(Source rows)
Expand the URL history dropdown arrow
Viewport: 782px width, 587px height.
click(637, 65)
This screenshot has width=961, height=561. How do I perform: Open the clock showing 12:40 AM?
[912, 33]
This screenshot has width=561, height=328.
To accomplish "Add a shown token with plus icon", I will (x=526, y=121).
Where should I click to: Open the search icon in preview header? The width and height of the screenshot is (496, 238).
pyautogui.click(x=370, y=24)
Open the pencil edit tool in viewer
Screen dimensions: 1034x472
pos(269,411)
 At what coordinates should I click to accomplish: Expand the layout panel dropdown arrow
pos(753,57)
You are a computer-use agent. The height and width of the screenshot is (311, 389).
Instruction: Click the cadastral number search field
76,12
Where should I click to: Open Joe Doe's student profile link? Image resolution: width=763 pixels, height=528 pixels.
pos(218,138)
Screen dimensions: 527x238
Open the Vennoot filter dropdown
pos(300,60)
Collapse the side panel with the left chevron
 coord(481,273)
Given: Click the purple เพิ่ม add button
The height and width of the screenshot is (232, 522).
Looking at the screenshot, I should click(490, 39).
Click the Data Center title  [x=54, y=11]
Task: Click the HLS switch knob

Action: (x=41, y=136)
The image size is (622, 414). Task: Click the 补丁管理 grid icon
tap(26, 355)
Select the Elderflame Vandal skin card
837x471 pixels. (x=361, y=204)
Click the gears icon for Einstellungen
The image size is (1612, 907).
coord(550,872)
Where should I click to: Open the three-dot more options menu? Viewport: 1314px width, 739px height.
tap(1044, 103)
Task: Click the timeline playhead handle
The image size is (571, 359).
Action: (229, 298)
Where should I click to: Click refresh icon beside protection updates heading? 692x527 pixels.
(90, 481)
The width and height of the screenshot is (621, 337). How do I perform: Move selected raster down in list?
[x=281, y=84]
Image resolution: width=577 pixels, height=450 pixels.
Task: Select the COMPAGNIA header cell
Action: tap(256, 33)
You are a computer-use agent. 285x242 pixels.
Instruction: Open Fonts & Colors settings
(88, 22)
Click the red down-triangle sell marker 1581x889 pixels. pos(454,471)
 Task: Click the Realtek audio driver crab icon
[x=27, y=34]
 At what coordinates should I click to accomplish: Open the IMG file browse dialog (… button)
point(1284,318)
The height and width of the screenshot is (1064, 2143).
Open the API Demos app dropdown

▸ **Set task**
Update everything from the line containing "Where should I click to: Open Joe" down to the line containing "tap(1044, 103)", replacing "skin card" with "skin tile". Keep everything else unchanged.

▸ **Answer to this exercise**
Where should I click to: Open Joe Doe's student profile link? Image resolution: width=763 pixels, height=528 pixels.
pos(218,138)
Screen dimensions: 527x238
Open the Vennoot filter dropdown
pos(300,60)
Collapse the side panel with the left chevron
 coord(481,273)
Given: Click the purple เพิ่ม add button
The height and width of the screenshot is (232, 522).
Looking at the screenshot, I should click(490, 39).
Click the Data Center title  [x=54, y=11]
Task: Click the HLS switch knob

Action: (x=41, y=136)
The image size is (622, 414). Task: Click the 补丁管理 grid icon
tap(26, 355)
Select the Elderflame Vandal skin tile
837x471 pixels. (x=361, y=204)
Click the gears icon for Einstellungen
The image size is (1612, 907).
coord(550,872)
Where should I click to: Open the three-dot more options menu? Viewport: 1314px width, 739px height.
tap(1044, 103)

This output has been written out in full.